REPUBLIKA.CO.ID, YOGYAKARTA -- Aksi bunuh diri yang dilakukan mahasiswi Universitas Muhammadiyah Yogyakarta (UMY) menimbulkan duka mendalam bagi rekan-rekannya. Korban berinisial SMQF (18 tahun) dikenal sebagai sosok yang supel dalam bergaul.
Akan tetapi, rupanya korban memiliki masalah psikologis dan pernah menyatakan keinginan bunuh diri kepada temannya. Korban bahkan mencoba bunuh diri dua kali, dan aksi nekat yang kedua berhasil menghilangkan nyawa korban.
Psikolog klinis Anna Surti Ariani menjelaskan ada risk factor alias faktor risiko yang membuat seseorang menjadi lebih rentan mengalami bunuh diri. Kemudian ada juga protective factor alias faktor yang cenderung melindungi seseorang agar tak sampai mengalami bunuh diri.
"Beberapa risk factor-nya yaitu faktor risiko pribadi seperti pernah mengalami depresi atau masalah kejiwaan lain, trauma masa kecil, menjadi korban kekerasan. Lalu ada lagi faktor relasi seperti bullying (perundungan) dan lainnya," jelas Anna Surti Ariani kepada Republika, Selasa (3/10/2023).
Selain masalah perundungan, ada faktor risiko relasi lainnya seperti ada orang tercinta atau anggota keluarga yang juga pernah melakukan percobaan bunuh diri, putus cinta atau bercerai, punya hubungan yang sangat sering bertengkar atau banyak kekerasan, atau terisolasi dari lingkungan sosialnya.
Tidak hanya itu, faktor lingkungan juga dapat mempengaruhi keinginan seseorang untuk bunuh diri.
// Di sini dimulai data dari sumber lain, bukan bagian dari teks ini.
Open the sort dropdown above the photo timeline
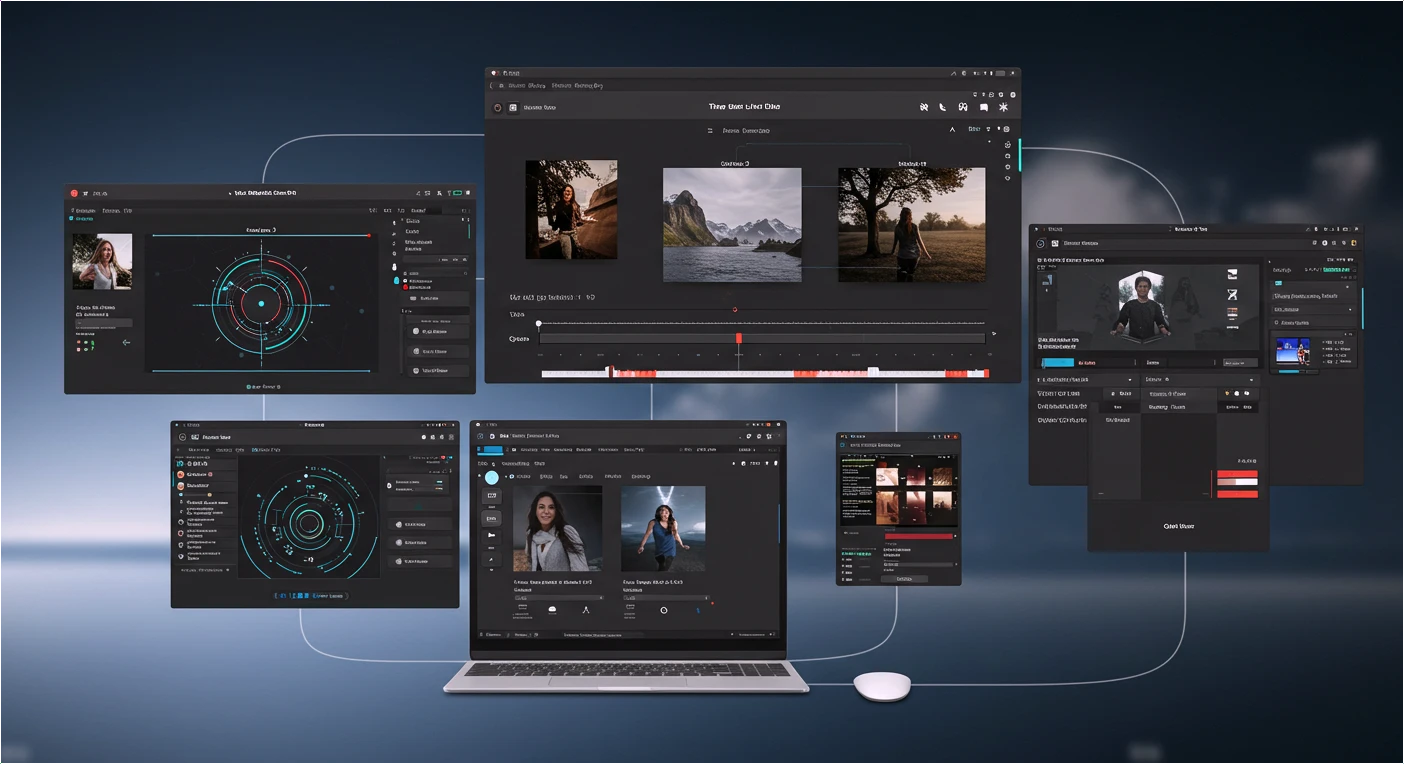The height and width of the screenshot is (764, 1404). [975, 129]
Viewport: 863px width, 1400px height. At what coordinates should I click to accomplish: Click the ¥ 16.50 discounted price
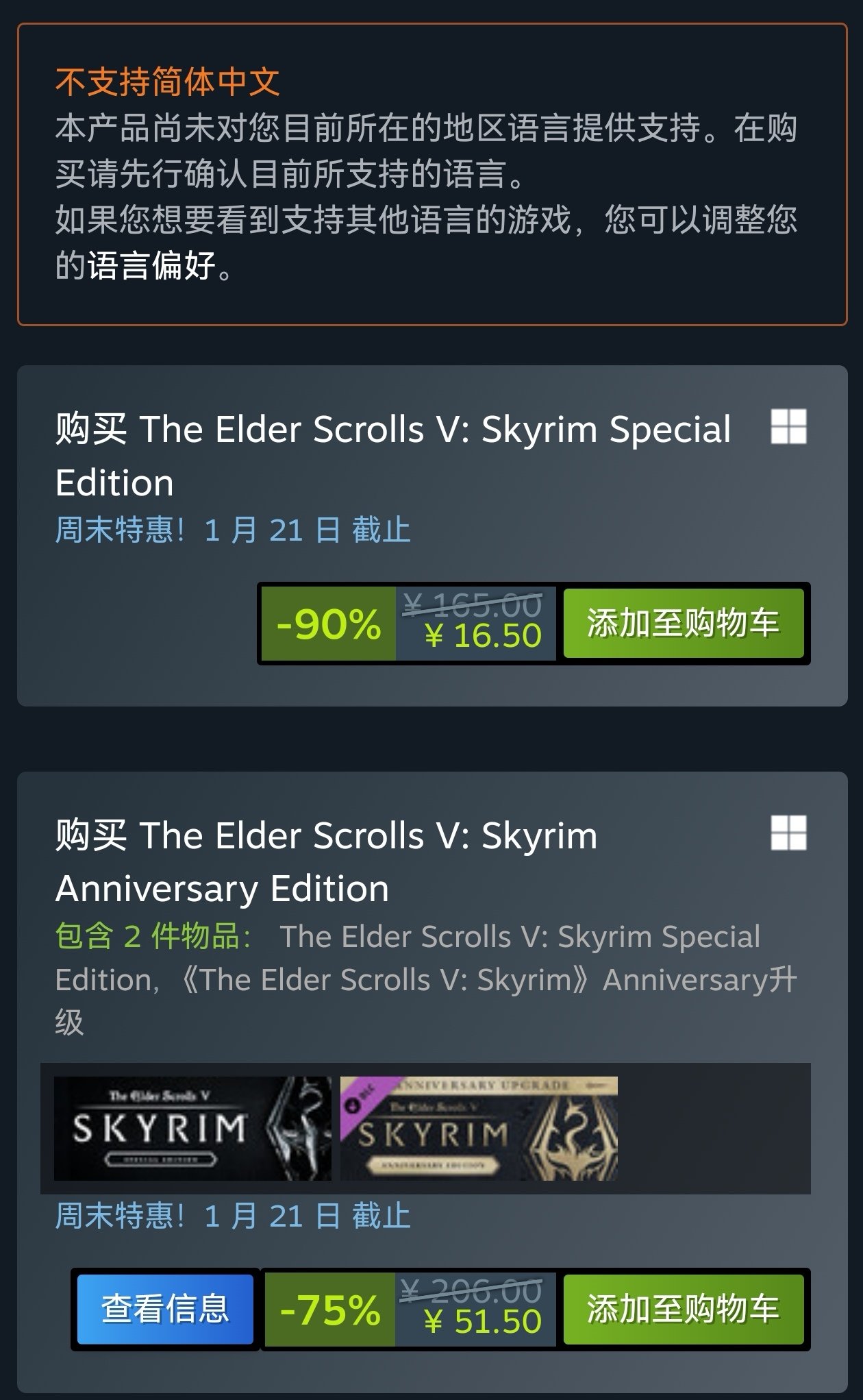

Beberapa di antaranya yakni ada beberapa kasus bunuh diri di area atau komunitas tersebut, mengalami diskriminasi. Kemudian faktor budaya seperti stigma kurang tepat tentang masalah kejiwaan juga dapat memicu keinginan bunuh diri. Misalnya kalau depresi itu tanda kurang beriman.
"Intinya, tidak mungkin hanya satu penyebab saja, pasti ada beragam penyebab sekaligus yang membuat seseorang memutuskan untuk bunuh diri," jelas Ketua Ikatan Psikolog Klinis (IPK) Indonesia tersebut.
Anna memaparkan, ada beberapa hal yang bisa dilakukan apabila ada orang yang dikenal menunjukkan tanda-tanda berpikir bunuh diri. Beberapa hal yang bisa dilakukan misalnya bertanya dengan tenang dan sopan, "Kamu berpikir ingin bunuh diri?".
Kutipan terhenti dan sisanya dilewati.